Mysql – Primary Index VS Unique Index Performance

database-designindexMySQLperformanceprimary-key

I have the following table:

CREATE TABLE `actions` (
  `user_id_from` int(11) unsigned NOT NULL,
  `user_id_to` int(11) unsigned NOT NULL,
  `action_type` int(11) NOT NULL,
  `counter` smallint(11) unsigned NOT NULL,
  `updated` datetime NOT NULL,
  PRIMARY KEY (`user_id_from`,`user_id_to`,`action_type`),
  KEY `user_id_to` (`user_id_to`)
) ENGINE=InnoDB DEFAULT CHARSET=utf8;

Currently it has around 1.3 Billion Rows, Data size is 109GB and Index Size is 44.5GB.

The INSERT queries on this table come in chunks of ~1k rows all with the same user_id_to. Most of the SELECTS have user_id_to in the WHERE condition, user_id_from is also used but less frequently, and results are mostly sorted by counter DESC and grouped by user_id_from.

Currently both INSERTs and SELECTs are running much slower than I'd expect. I have a theory a possible improvement will be to replace between the two indexes and making the new indexes:

  PRIMARY KEY (,`user_id_to`, `user_id_from`,`action_type`),
  KEY `user_id_from` (`user_id_from`)

The hope is that all writes will happen in the same area on the disk, and index changes therefore will also be minimal, and same thing for fetching the data when having one specific user_id_to as a WHERE condition, all data will be in the same place on disk, so it will run much faster.

Does my theory hold water? Any other suggestion?

UPDATE: My Queries:

SELECT COUNT( DISTINCT user_id_from) FROM actions WHERE user_id_to=:user_id


SELECT locations_users.*, location_country, countryCode, location_state, location_city
                    FROM actions INNER JOIN locations_users ON actions.user_id_from = locations_users.user_id
                        INNER JOIN countries ON locations_users.countryId = countries.countryId
                        LEFT JOIN states ON locations_users.stateId = states.stateId
                        LEFT JOIN cities ON locations_users.cityId = cities.cityId
                    WHERE actions.user_id_to = :user_id


SELECT actions.counter, actions.user_id_from, actions.action_type 
            FROM actions 
            LEFT JOIN users ON actions.user_id_from=users.user_id
            WHERE actions.user_id_to=:user_id AND users.something>50  
            ORDER BY actions.counter DESC LIMIT 40

Best Answer

Indexes with the columns in the order given:

actions: INDEX(user_id_to, user_id_from) -- 'covers' first query
actions: INDEX(user_id_to, counter) -- may subsume ORDER BY and LIMIT in 3nd query

Either index will be useful for 2nd query. DROP KEY user_id_to (user_id_to) as redundant when you add my two suggestions.

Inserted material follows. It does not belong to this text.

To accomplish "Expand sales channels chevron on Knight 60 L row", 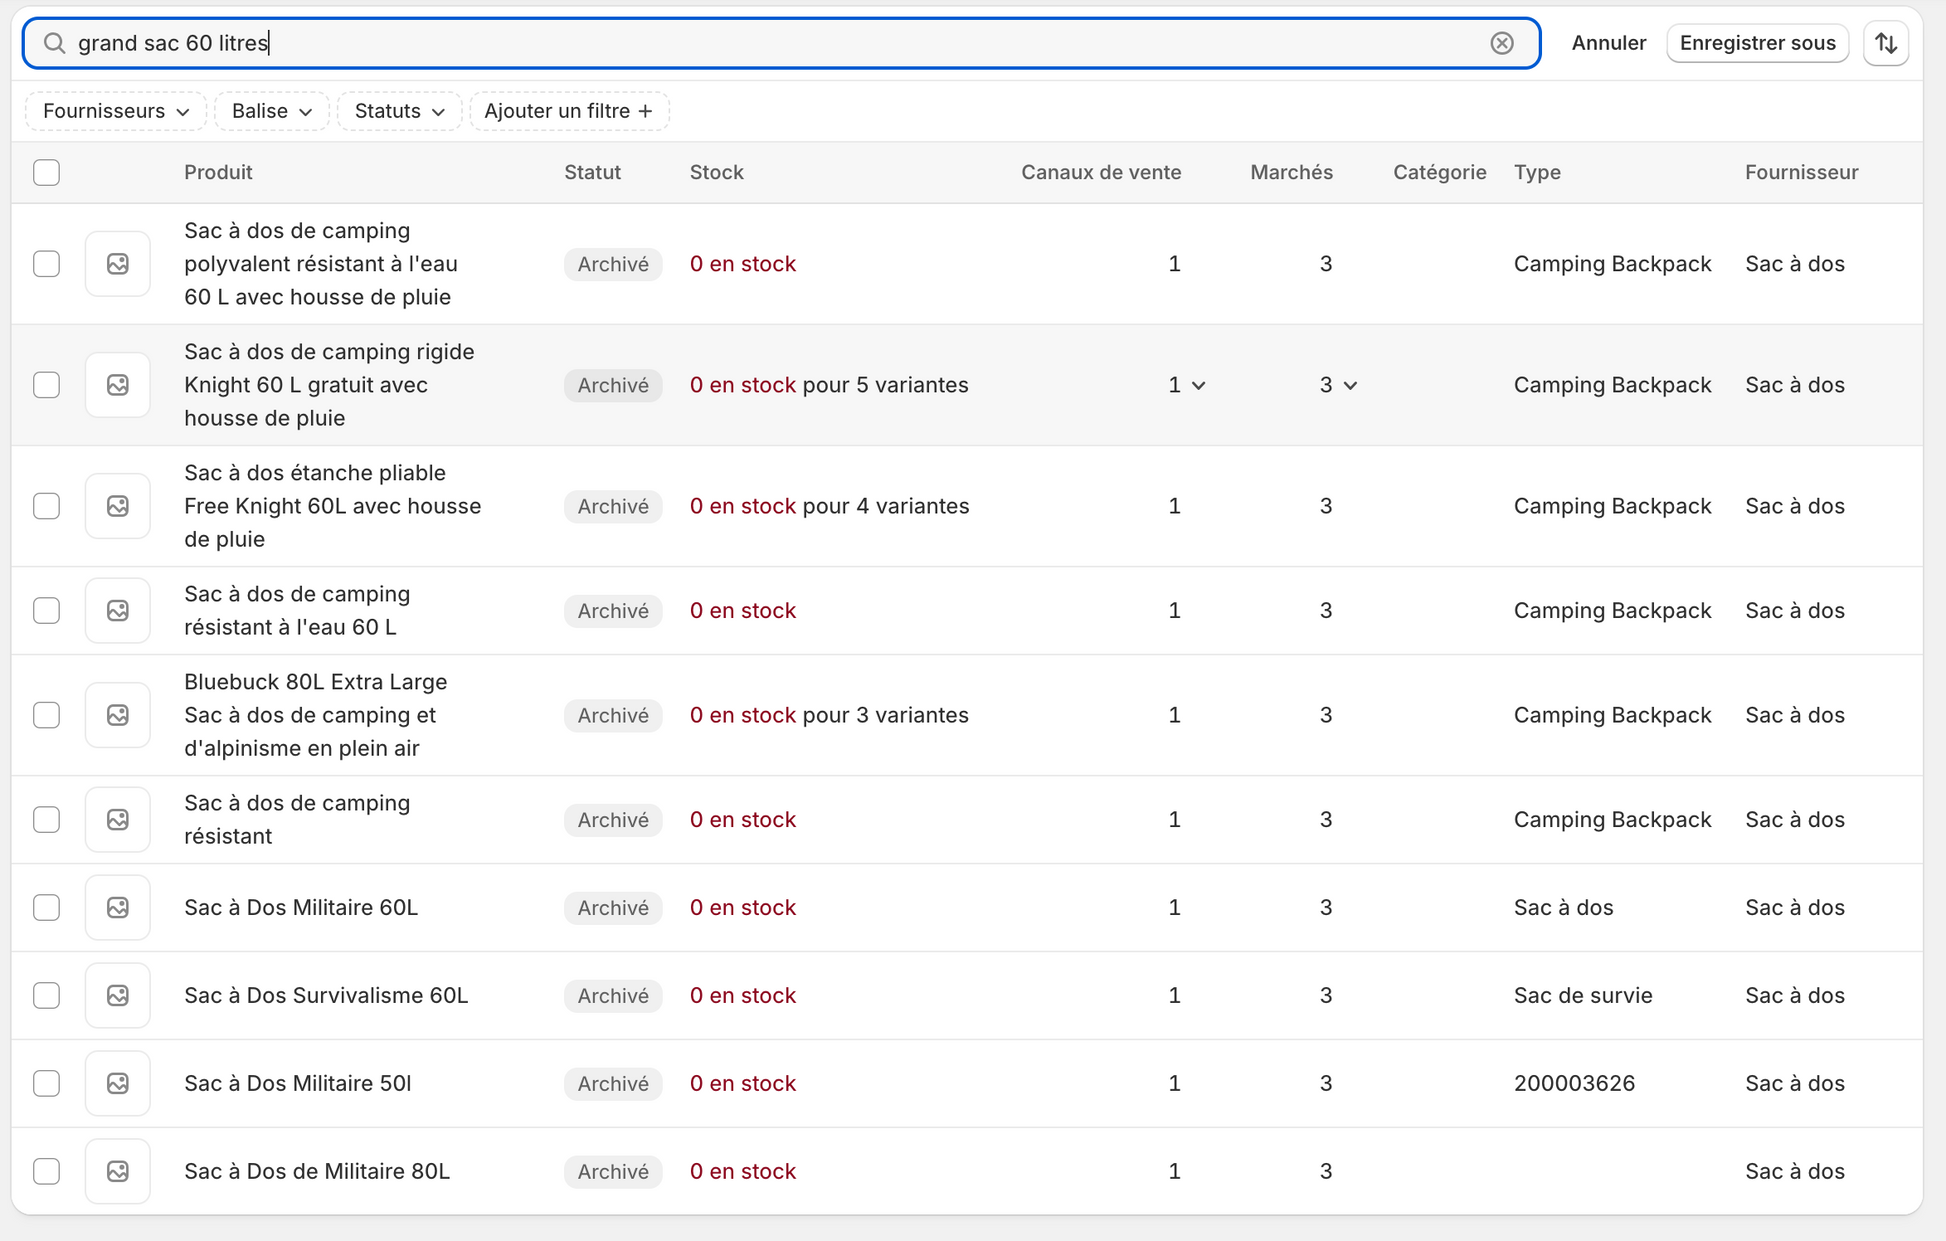I will point(1199,385).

For various reasons, it may be better to change to PRIMARY KEY(user_id_to, user_id_from, action_type). This would

  • replace the first index suggested above
  • mostly eliminate the need for the second index above, thereby speeding up inserts (by having fewer indexes)
  • If you need user_id_from in the WHERE, but without user_id_to, then you would need some index starting with user_id_from. (I don't yet see a SELECT that begs for such.)

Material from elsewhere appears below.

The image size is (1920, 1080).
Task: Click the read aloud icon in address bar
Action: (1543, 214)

In summary (for actions indexes):

PRIMARY KEY(user_id_to, user_id_from, action_type)
INDEX(user_id_from, ...) -- if needed.

"action_type" -- Do you really need 4 bytes for it? How many distinct values are there? If very few, consider an ENUM, otherwise a TINYINT UNSIGNED or SMALLINT UNSIGNED (1,1,2 bytes, respectively). Shrinking 4 bytes to 1 would save 8GB (3 bytes * 2 copies (data+secondary key) * 1.3B rows).

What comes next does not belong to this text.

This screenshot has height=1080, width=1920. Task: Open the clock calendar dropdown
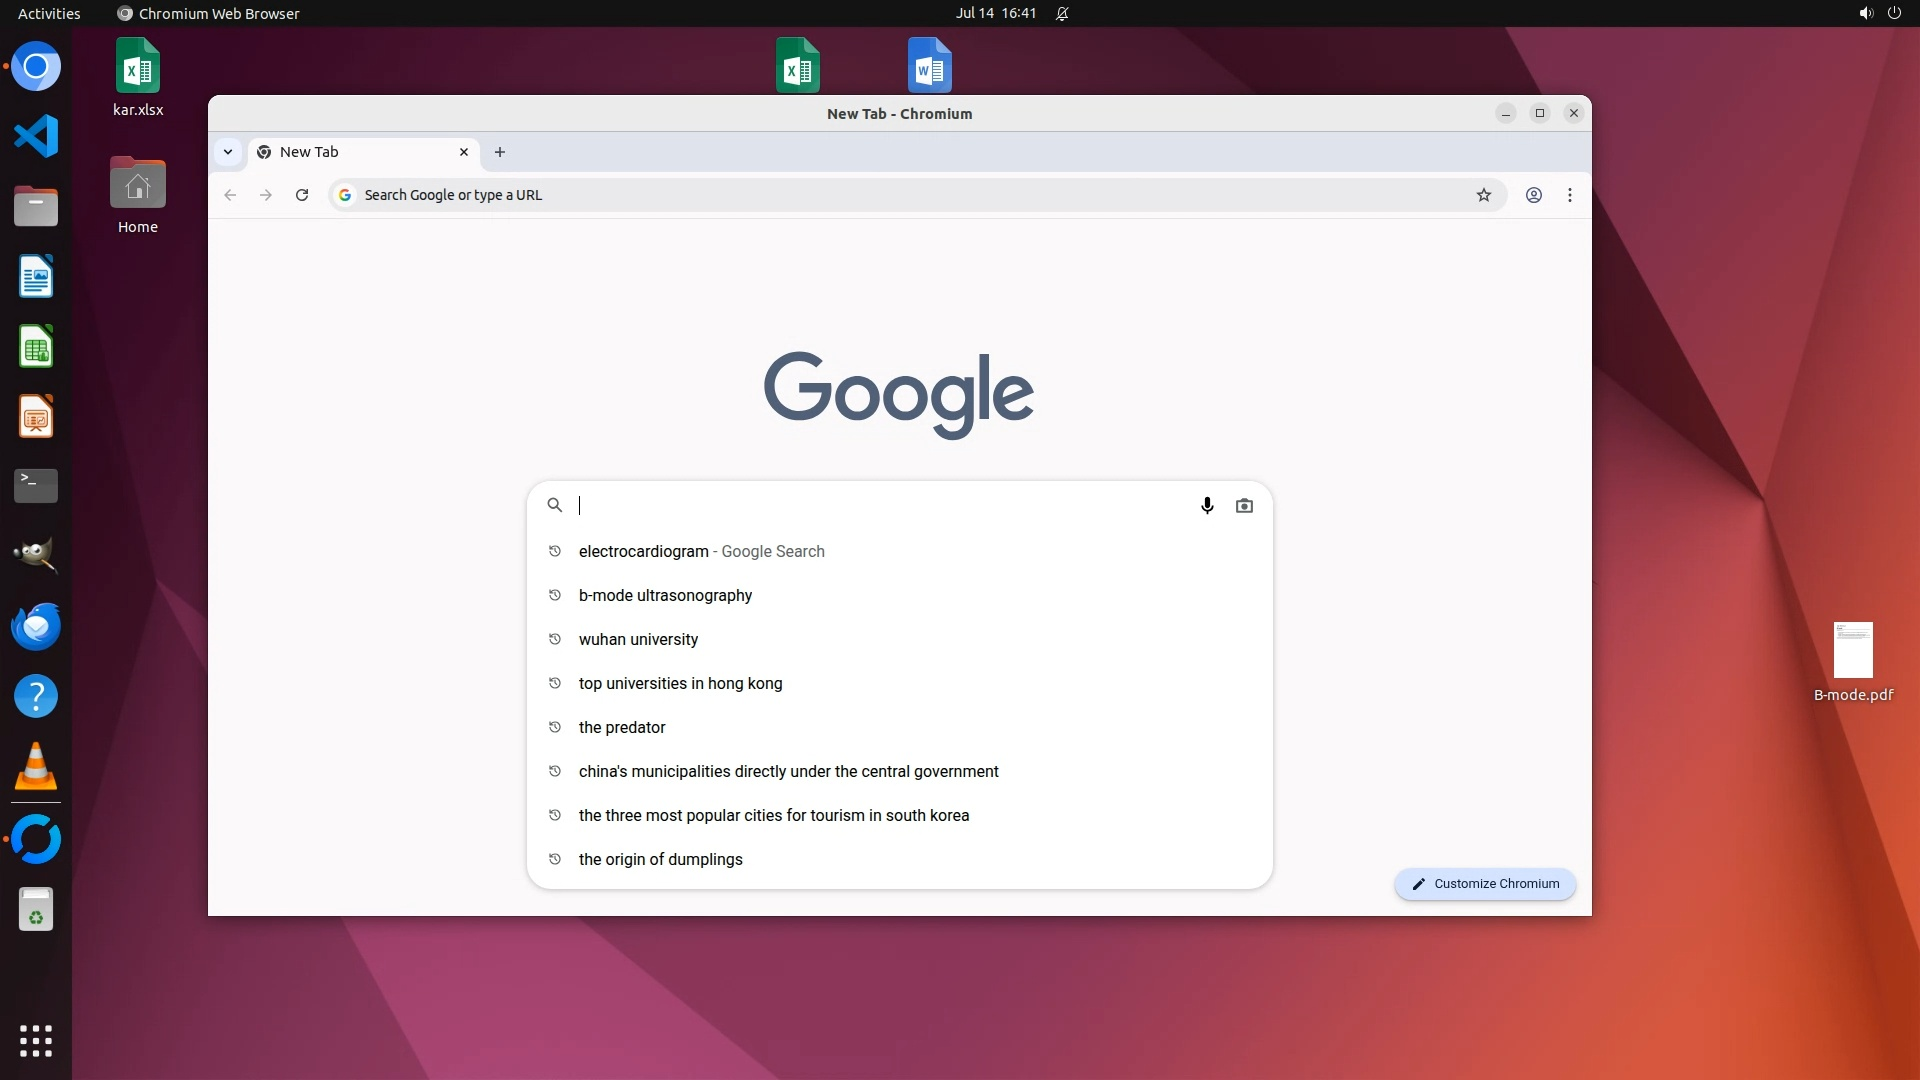[995, 13]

There is a perfectly nice 2-byte countryCode; don't use a separate Id:

countryCode CHAR(2) CHARACTER SET ascii

How many "locations" are there? If not millions, I would not bother normalizing city, state, country. If there are a lot of locations rows in each city, then consider normalizing only city, then have the state and country spelled out in the city table. (I oppose "over-normalizing".)

If users has PRIMARY KEY(user_id), I have no further suggestion for indexing that table.

The 3rd query says LEFT JOIN users and users.something.... You probably did not want LEFT.